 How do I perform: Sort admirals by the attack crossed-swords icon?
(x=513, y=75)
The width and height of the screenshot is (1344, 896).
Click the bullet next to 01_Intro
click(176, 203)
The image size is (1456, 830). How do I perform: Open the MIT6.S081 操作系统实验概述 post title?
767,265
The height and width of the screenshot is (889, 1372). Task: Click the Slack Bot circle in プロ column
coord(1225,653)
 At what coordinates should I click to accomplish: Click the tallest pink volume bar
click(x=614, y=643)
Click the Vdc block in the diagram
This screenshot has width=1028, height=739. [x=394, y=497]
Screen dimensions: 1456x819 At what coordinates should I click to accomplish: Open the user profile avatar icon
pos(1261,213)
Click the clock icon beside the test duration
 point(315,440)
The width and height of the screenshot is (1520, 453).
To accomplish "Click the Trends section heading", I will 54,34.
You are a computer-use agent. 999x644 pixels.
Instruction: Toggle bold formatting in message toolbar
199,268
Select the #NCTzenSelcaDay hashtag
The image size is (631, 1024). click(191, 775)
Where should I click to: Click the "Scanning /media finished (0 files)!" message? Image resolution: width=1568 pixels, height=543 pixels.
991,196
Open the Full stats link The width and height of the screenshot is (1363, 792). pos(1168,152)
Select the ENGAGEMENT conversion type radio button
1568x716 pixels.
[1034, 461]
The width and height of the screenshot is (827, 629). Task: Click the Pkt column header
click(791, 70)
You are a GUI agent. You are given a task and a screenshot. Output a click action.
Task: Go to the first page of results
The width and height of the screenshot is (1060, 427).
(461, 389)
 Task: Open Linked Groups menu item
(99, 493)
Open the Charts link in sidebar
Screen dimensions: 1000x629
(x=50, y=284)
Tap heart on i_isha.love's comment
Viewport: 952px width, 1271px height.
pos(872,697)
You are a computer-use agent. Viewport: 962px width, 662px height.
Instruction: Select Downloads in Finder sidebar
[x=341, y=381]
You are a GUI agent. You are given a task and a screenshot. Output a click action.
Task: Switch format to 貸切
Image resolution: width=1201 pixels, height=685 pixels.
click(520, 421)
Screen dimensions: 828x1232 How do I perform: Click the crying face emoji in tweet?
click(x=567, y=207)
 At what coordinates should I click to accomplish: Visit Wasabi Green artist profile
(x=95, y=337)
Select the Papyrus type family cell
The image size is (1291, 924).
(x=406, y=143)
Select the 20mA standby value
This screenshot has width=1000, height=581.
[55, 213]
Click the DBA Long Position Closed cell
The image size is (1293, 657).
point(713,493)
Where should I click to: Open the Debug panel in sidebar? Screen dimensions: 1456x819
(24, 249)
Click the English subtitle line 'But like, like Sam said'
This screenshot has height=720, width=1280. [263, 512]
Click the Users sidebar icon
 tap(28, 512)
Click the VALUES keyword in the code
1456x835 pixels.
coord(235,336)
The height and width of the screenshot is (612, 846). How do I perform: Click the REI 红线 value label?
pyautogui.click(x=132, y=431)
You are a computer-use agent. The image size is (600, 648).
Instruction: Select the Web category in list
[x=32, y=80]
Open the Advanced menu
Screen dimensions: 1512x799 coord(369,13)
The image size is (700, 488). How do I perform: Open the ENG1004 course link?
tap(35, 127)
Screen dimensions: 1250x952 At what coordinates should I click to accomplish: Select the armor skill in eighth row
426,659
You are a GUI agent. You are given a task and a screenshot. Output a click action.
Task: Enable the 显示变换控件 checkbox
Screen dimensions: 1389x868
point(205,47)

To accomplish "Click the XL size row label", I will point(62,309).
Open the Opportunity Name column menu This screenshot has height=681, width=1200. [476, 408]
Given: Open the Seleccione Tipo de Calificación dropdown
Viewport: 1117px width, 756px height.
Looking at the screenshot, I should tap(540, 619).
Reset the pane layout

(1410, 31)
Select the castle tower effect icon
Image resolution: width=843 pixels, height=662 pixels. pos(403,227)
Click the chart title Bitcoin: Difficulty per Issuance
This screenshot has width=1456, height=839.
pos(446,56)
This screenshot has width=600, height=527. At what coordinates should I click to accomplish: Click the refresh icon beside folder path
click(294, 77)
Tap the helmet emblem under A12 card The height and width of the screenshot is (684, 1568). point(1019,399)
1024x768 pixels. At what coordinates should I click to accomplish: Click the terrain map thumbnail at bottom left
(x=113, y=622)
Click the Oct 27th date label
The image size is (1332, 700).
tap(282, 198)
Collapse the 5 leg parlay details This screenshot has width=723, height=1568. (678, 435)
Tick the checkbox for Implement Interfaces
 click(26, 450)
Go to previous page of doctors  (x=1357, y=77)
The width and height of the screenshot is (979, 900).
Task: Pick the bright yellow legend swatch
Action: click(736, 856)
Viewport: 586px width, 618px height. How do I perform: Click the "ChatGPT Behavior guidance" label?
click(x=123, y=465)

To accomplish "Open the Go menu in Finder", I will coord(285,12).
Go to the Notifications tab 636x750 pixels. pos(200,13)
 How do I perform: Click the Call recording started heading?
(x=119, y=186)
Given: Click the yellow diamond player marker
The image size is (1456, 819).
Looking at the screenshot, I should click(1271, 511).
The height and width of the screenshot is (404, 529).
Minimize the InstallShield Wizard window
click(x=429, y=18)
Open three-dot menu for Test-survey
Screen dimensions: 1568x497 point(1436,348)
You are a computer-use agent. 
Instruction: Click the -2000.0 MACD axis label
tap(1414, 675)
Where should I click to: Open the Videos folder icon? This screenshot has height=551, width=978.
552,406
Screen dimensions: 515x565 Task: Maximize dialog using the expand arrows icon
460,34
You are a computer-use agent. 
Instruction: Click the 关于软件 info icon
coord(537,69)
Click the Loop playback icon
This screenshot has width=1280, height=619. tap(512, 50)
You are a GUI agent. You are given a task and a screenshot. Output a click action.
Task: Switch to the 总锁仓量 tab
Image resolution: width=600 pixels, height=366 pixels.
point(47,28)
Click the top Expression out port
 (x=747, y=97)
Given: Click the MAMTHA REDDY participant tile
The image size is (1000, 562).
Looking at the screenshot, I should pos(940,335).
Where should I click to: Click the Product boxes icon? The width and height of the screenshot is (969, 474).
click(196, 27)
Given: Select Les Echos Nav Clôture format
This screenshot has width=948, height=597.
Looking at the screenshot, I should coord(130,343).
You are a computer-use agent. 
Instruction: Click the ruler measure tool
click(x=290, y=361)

** SET EXERCISE **
Reproduce every item above word for word, without changing anything.

** EXERCISE SOLUTION **
 How do I perform: Sort admirals by the attack crossed-swords icon?
(x=513, y=75)
The width and height of the screenshot is (1344, 896).
Click the bullet next to 01_Intro
click(176, 203)
The image size is (1456, 830). How do I perform: Open the MIT6.S081 操作系统实验概述 post title?
767,265
The height and width of the screenshot is (889, 1372). Task: Click the Slack Bot circle in プロ column
coord(1225,653)
 At what coordinates should I click to accomplish: Click the tallest pink volume bar
click(x=614, y=643)
Click the Vdc block in the diagram
This screenshot has width=1028, height=739. [x=394, y=497]
Screen dimensions: 1456x819 At what coordinates should I click to accomplish: Open the user profile avatar icon
pos(1261,213)
Click the clock icon beside the test duration
 point(315,440)
The width and height of the screenshot is (1520, 453).
To accomplish "Click the Trends section heading", I will 54,34.
You are a computer-use agent. 999x644 pixels.
Instruction: Toggle bold formatting in message toolbar
199,268
Select the #NCTzenSelcaDay hashtag
The image size is (631, 1024). click(191, 775)
Where should I click to: Click the "Scanning /media finished (0 files)!" message? Image resolution: width=1568 pixels, height=543 pixels.
991,196
Open the Full stats link The width and height of the screenshot is (1363, 792). pos(1168,152)
Select the ENGAGEMENT conversion type radio button
1568x716 pixels.
[1034, 461]
The width and height of the screenshot is (827, 629). Task: Click the Pkt column header
click(791, 70)
You are a GUI agent. You are given a task and a screenshot. Output a click action.
Task: Go to the first page of results
The width and height of the screenshot is (1060, 427).
(461, 389)
 Task: Open Linked Groups menu item
(99, 493)
Open the Charts link in sidebar
Screen dimensions: 1000x629
(x=50, y=284)
Tap heart on i_isha.love's comment
Viewport: 952px width, 1271px height.
pos(872,697)
You are a computer-use agent. Viewport: 962px width, 662px height.
Instruction: Select Downloads in Finder sidebar
[x=341, y=381]
You are a GUI agent. You are given a task and a screenshot. Output a click action.
Task: Switch format to 貸切
Image resolution: width=1201 pixels, height=685 pixels.
click(520, 421)
Screen dimensions: 828x1232 How do I perform: Click the crying face emoji in tweet?
click(x=567, y=207)
 At what coordinates should I click to accomplish: Visit Wasabi Green artist profile
(x=95, y=337)
Select the Papyrus type family cell
The image size is (1291, 924).
(x=406, y=143)
Select the 20mA standby value
This screenshot has width=1000, height=581.
[55, 213]
Click the DBA Long Position Closed cell
The image size is (1293, 657).
point(713,493)
Where should I click to: Open the Debug panel in sidebar? Screen dimensions: 1456x819
(24, 249)
Click the English subtitle line 'But like, like Sam said'
This screenshot has height=720, width=1280. [263, 512]
Click the Users sidebar icon
 tap(28, 512)
Click the VALUES keyword in the code
1456x835 pixels.
coord(235,336)
The height and width of the screenshot is (612, 846). How do I perform: Click the REI 红线 value label?
pyautogui.click(x=132, y=431)
You are a computer-use agent. The image size is (600, 648).
Instruction: Select the Web category in list
[x=32, y=80]
Open the Advanced menu
Screen dimensions: 1512x799 coord(369,13)
The image size is (700, 488). How do I perform: Open the ENG1004 course link?
tap(35, 127)
Screen dimensions: 1250x952 At what coordinates should I click to accomplish: Select the armor skill in eighth row
426,659
You are a GUI agent. You are given a task and a screenshot. Output a click action.
Task: Enable the 显示变换控件 checkbox
Screen dimensions: 1389x868
point(205,47)

To accomplish "Click the XL size row label", I will point(62,309).
Open the Opportunity Name column menu This screenshot has height=681, width=1200. [476, 408]
Given: Open the Seleccione Tipo de Calificación dropdown
Viewport: 1117px width, 756px height.
Looking at the screenshot, I should tap(540, 619).
Reset the pane layout

(1410, 31)
Select the castle tower effect icon
Image resolution: width=843 pixels, height=662 pixels. pos(403,227)
Click the chart title Bitcoin: Difficulty per Issuance
This screenshot has width=1456, height=839.
pos(446,56)
This screenshot has width=600, height=527. At what coordinates should I click to accomplish: Click the refresh icon beside folder path
click(294, 77)
Tap the helmet emblem under A12 card The height and width of the screenshot is (684, 1568). point(1019,399)
1024x768 pixels. At what coordinates should I click to accomplish: Click the terrain map thumbnail at bottom left
(x=113, y=622)
Click the Oct 27th date label
The image size is (1332, 700).
tap(282, 198)
Collapse the 5 leg parlay details This screenshot has width=723, height=1568. (678, 435)
Tick the checkbox for Implement Interfaces
 click(26, 450)
Go to previous page of doctors  (x=1357, y=77)
The width and height of the screenshot is (979, 900).
Task: Pick the bright yellow legend swatch
Action: click(736, 856)
Viewport: 586px width, 618px height. How do I perform: Click the "ChatGPT Behavior guidance" label?
click(x=123, y=465)

To accomplish "Open the Go menu in Finder", I will coord(285,12).
Go to the Notifications tab 636x750 pixels. pos(200,13)
 How do I perform: Click the Call recording started heading?
(x=119, y=186)
Given: Click the yellow diamond player marker
The image size is (1456, 819).
Looking at the screenshot, I should click(1271, 511).
The height and width of the screenshot is (404, 529).
Minimize the InstallShield Wizard window
click(x=429, y=18)
Open three-dot menu for Test-survey
Screen dimensions: 1568x497 point(1436,348)
You are a computer-use agent. 
Instruction: Click the -2000.0 MACD axis label
tap(1414, 675)
Where should I click to: Open the Videos folder icon? This screenshot has height=551, width=978.
552,406
Screen dimensions: 515x565 Task: Maximize dialog using the expand arrows icon
460,34
You are a computer-use agent. 
Instruction: Click the 关于软件 info icon
coord(537,69)
Click the Loop playback icon
This screenshot has width=1280, height=619. tap(512, 50)
You are a GUI agent. You are given a task and a screenshot. Output a click action.
Task: Switch to the 总锁仓量 tab
Image resolution: width=600 pixels, height=366 pixels.
point(47,28)
Click the top Expression out port
 (x=747, y=97)
Given: Click the MAMTHA REDDY participant tile
The image size is (1000, 562).
Looking at the screenshot, I should pos(940,335).
Where should I click to: Click the Product boxes icon? The width and height of the screenshot is (969, 474).
click(196, 27)
Given: Select Les Echos Nav Clôture format
This screenshot has width=948, height=597.
Looking at the screenshot, I should coord(130,343).
You are a computer-use agent. 
Instruction: Click the ruler measure tool
click(x=290, y=361)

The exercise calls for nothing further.